Videos require more tunable prompts for good results compared to images.
Introduction:
Video-based action recognition encodes temporal information crucial for identifying human activities.
Transformers have revolutionized various fields, including action recognition.
Method:
APT injects prompts directly into the non-local attention mechanism, reducing redundancy and computational complexity.
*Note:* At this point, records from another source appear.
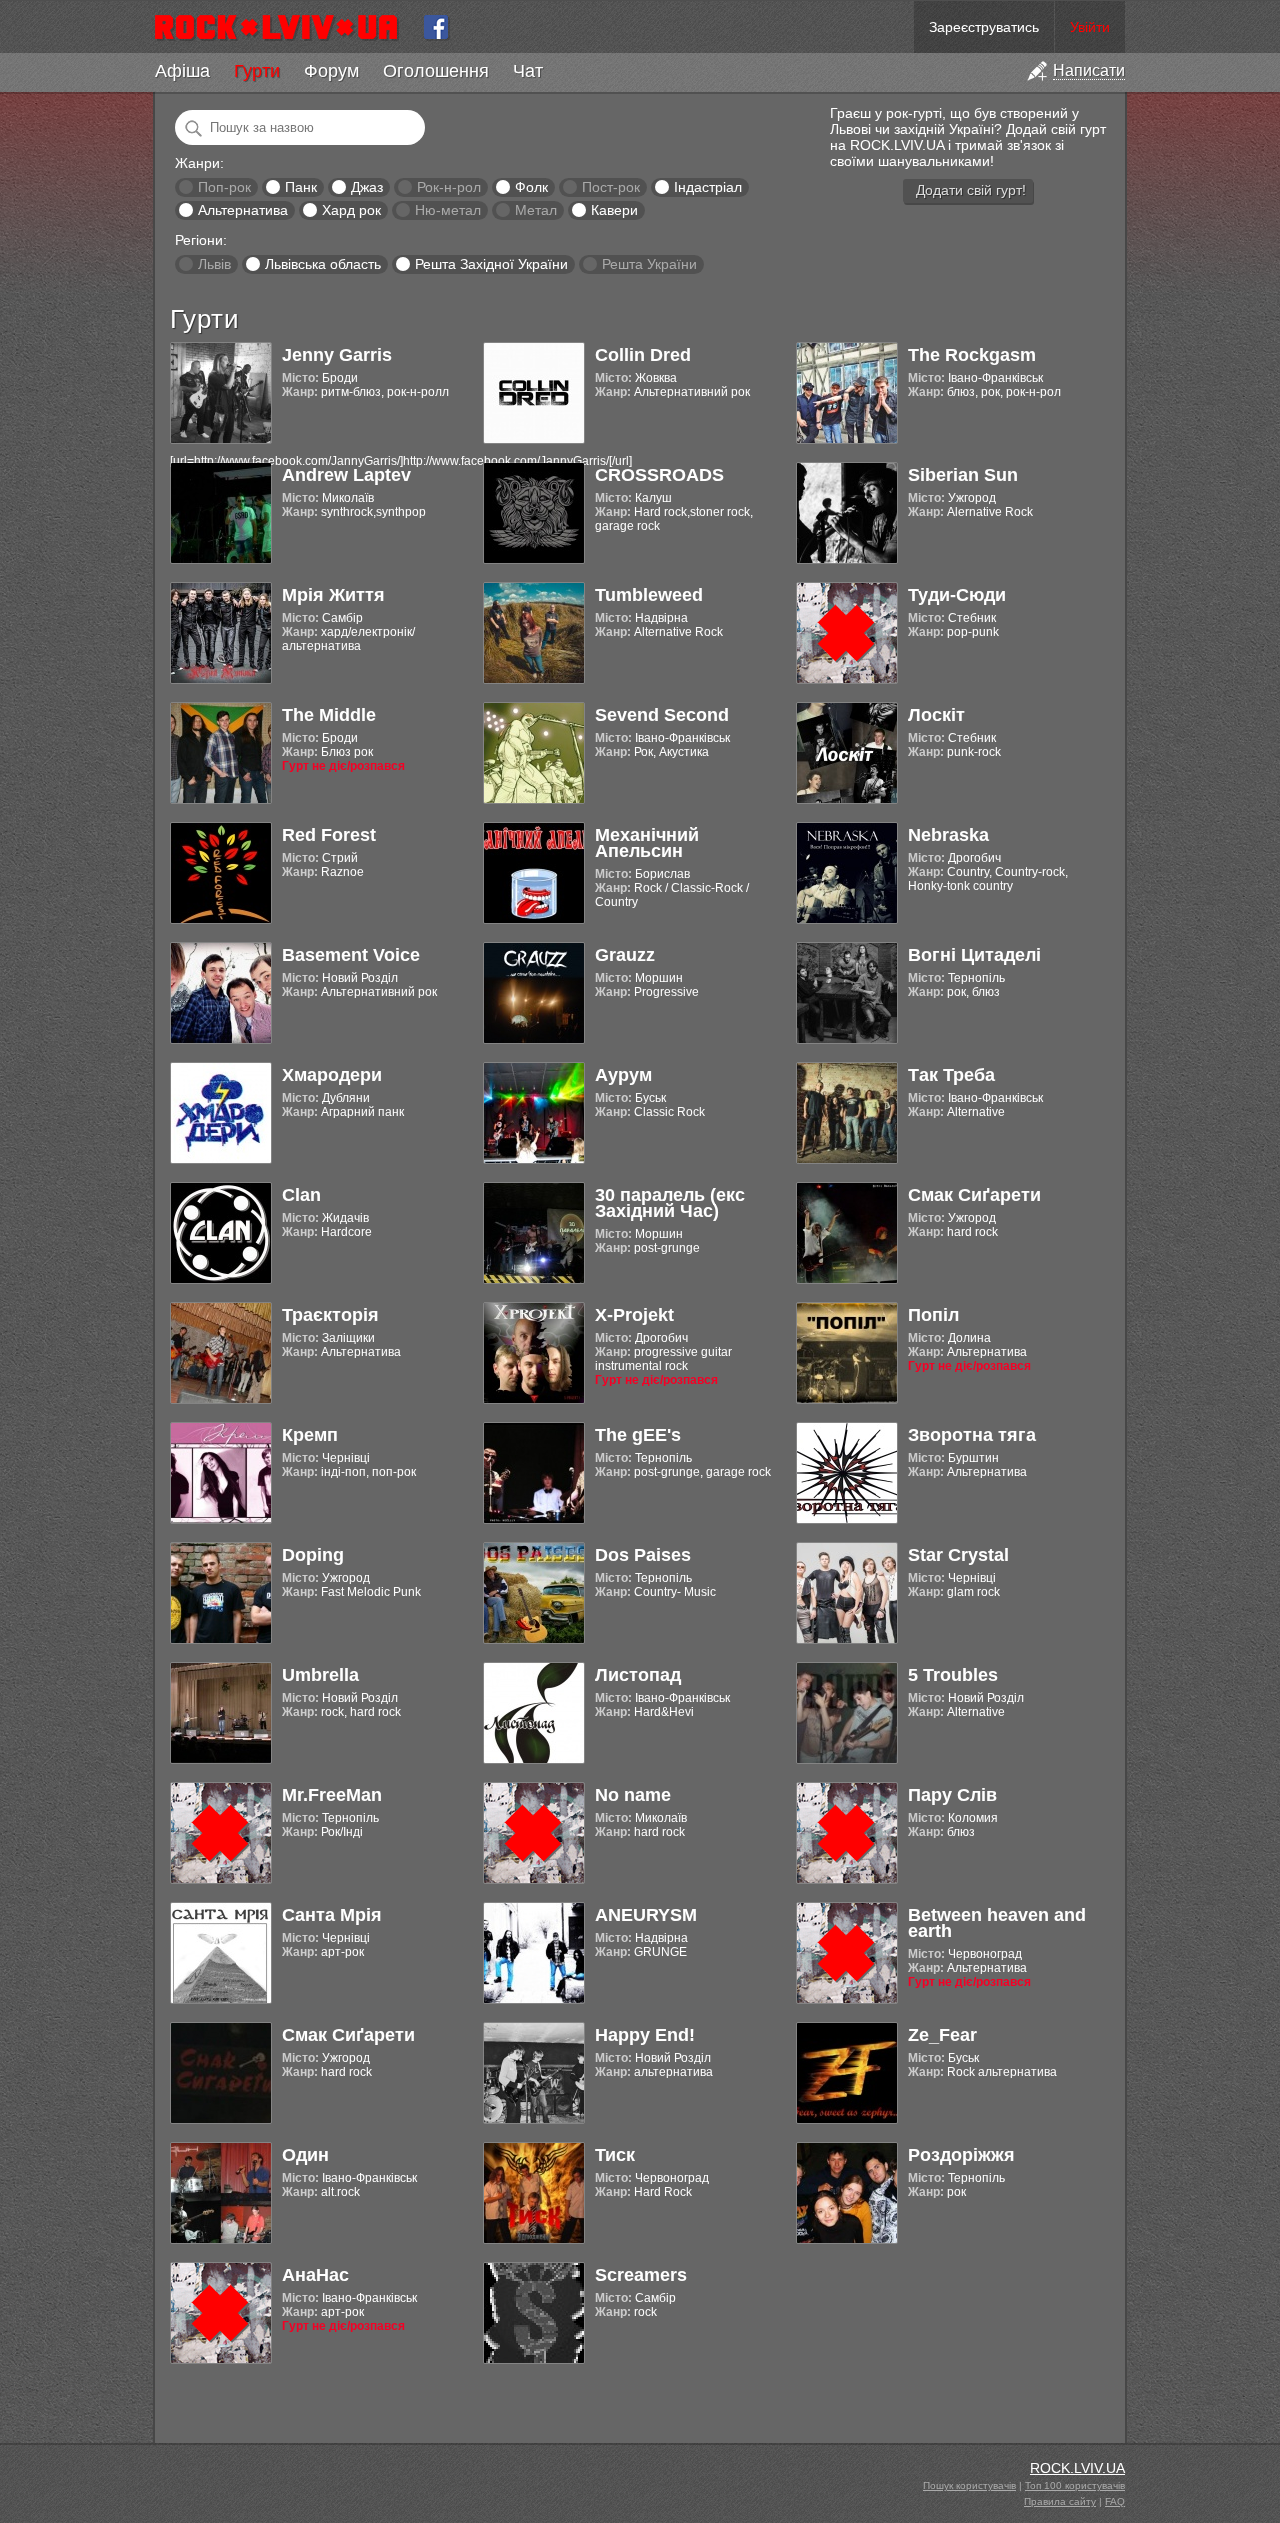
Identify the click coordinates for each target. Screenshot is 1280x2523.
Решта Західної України (491, 264)
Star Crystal (958, 1555)
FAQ (1115, 2501)
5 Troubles (953, 1675)
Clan (301, 1195)
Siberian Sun (963, 475)
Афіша (182, 71)
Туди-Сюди (957, 595)
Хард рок (351, 210)
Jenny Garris (337, 355)
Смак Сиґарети (974, 1195)
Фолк (531, 187)
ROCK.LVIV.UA (1077, 2468)
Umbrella (320, 1675)
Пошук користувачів (969, 2485)
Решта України (649, 264)
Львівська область (323, 264)
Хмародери (332, 1075)
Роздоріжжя (961, 2155)
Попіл (933, 1315)
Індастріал (708, 187)
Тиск (615, 2155)
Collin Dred (643, 355)
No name (633, 1795)
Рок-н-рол (449, 187)
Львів (214, 264)
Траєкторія (330, 1315)
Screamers (641, 2275)
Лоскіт (936, 715)
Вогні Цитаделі (974, 955)
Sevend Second (662, 715)
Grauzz (625, 955)
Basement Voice (351, 955)
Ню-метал (448, 210)
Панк (301, 187)
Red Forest (329, 835)
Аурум (623, 1075)
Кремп (310, 1435)
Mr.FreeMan (332, 1795)
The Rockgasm (972, 355)
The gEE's (638, 1435)
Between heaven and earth (997, 1923)
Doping (313, 1555)
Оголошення (436, 71)
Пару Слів (952, 1795)
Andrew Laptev (346, 475)
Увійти (1090, 27)
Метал (536, 210)
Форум (331, 71)
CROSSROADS (659, 475)
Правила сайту (1060, 2501)
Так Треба (951, 1075)
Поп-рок (224, 187)
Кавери (614, 210)
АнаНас (315, 2275)
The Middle (329, 715)
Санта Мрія (332, 1915)
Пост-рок (611, 187)
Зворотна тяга (972, 1435)
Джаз (367, 187)
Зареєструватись (984, 27)
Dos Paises (643, 1555)
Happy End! (645, 2035)
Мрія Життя (333, 595)
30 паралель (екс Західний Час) (670, 1203)
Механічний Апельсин (647, 843)
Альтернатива (243, 210)
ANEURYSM (646, 1915)
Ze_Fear (942, 2035)
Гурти (257, 71)
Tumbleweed (649, 595)
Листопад (638, 1675)
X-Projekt (634, 1315)
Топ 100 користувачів (1075, 2485)
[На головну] (284, 27)
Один (305, 2155)
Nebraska (948, 835)
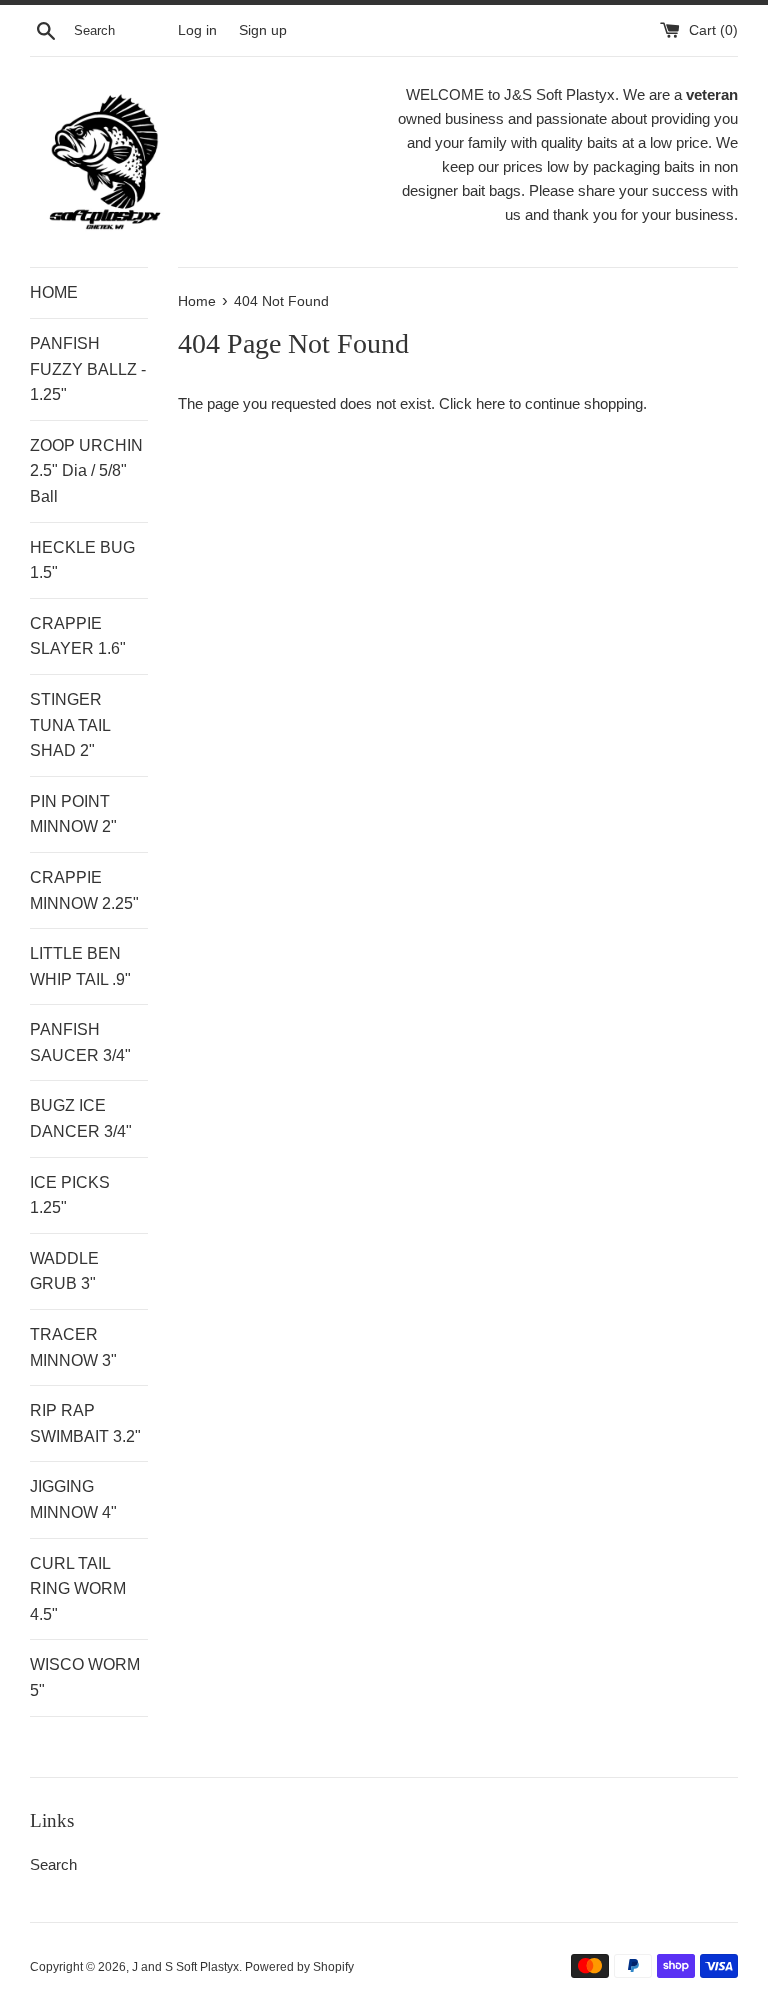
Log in (197, 30)
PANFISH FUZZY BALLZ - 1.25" (88, 369)
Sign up (263, 30)
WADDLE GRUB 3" (64, 1271)
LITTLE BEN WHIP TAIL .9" (80, 966)
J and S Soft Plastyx (185, 1967)
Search (53, 1864)
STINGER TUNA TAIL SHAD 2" (70, 725)
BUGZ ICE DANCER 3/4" (81, 1118)
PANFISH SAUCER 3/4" (80, 1042)
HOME (54, 292)
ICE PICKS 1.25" (70, 1195)
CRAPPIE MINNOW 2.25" (84, 890)
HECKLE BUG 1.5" (82, 560)
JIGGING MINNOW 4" (73, 1499)
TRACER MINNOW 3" (73, 1347)
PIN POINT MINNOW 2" (73, 814)
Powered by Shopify (299, 1967)
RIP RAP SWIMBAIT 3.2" (85, 1423)
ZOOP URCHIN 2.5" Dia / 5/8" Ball (86, 471)
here (490, 403)
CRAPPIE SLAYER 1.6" (78, 636)
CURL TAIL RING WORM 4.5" (78, 1589)
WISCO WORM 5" (85, 1677)
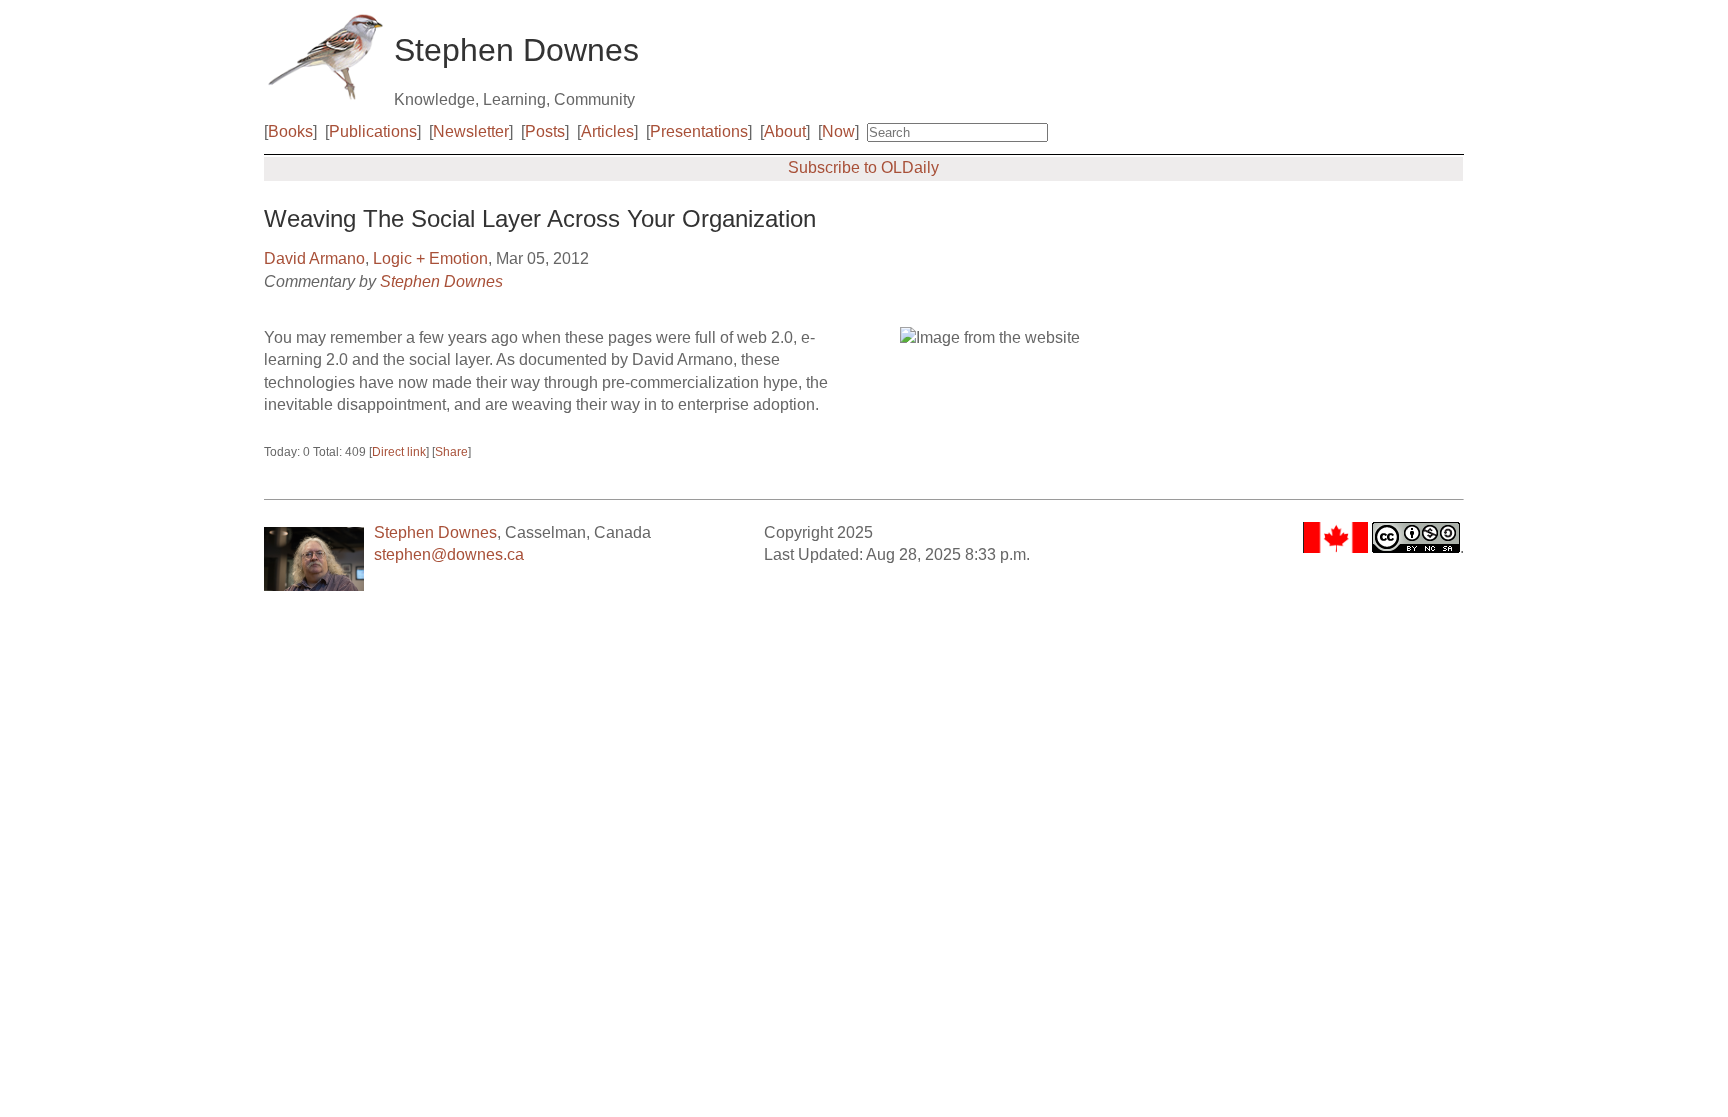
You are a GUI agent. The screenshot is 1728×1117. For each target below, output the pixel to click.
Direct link (399, 452)
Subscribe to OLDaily (863, 167)
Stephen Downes (441, 281)
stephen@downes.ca (449, 554)
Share (451, 452)
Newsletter (471, 131)
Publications (373, 131)
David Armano (314, 258)
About (785, 131)
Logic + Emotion (430, 258)
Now (838, 131)
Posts (545, 131)
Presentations (699, 131)
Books (290, 131)
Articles (607, 131)
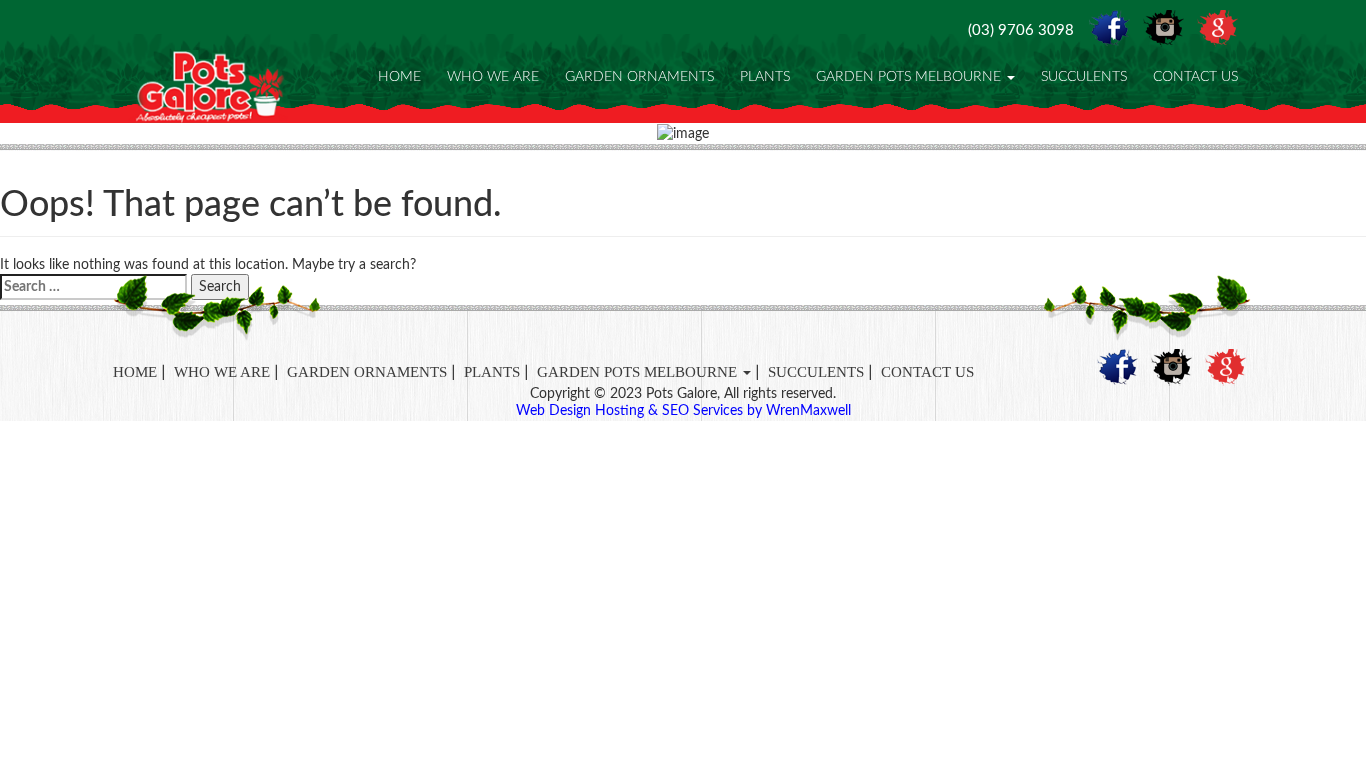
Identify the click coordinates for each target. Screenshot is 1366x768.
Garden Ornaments (639, 77)
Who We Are (493, 77)
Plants (765, 77)
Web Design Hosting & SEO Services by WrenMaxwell (683, 411)
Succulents (1084, 77)
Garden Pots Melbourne (910, 77)
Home (399, 77)
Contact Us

Prompt reparameterization technique enhances robustness to hyperparameter selection.
Experimental Setup:
Experiments conducted using ViT-Small and ViT-Base with VideoMAE pre-trained weights.
Results:
APT achieves superior performance with fewer tunable parameters compared to VPT and AdaptFormer.
Computational Complexity:
APT significantly reduces the number of tunable parameters and GFLOPs compared to VPT.
Main Analysis:
APT outperforms existing methods on UCF101, HMDB51, and SSv2 datasets.
Conclusion and Future Work:
APT establishes itself as a state-of-the-art method for parameter-efficient tuning in action recognition.
Statistik
Videos require hundreds of tunable prompts for good results.
APT achieves higher accuracy than full-tuning with only 200 attention prompts.
APT reduces the number of tunable parameters required for video-based applications.
Citater
"Videos require hundreds of tunable prompts to achieve good results."
"APT achieves higher accuracy than full-tuning with fewer tunable parameters."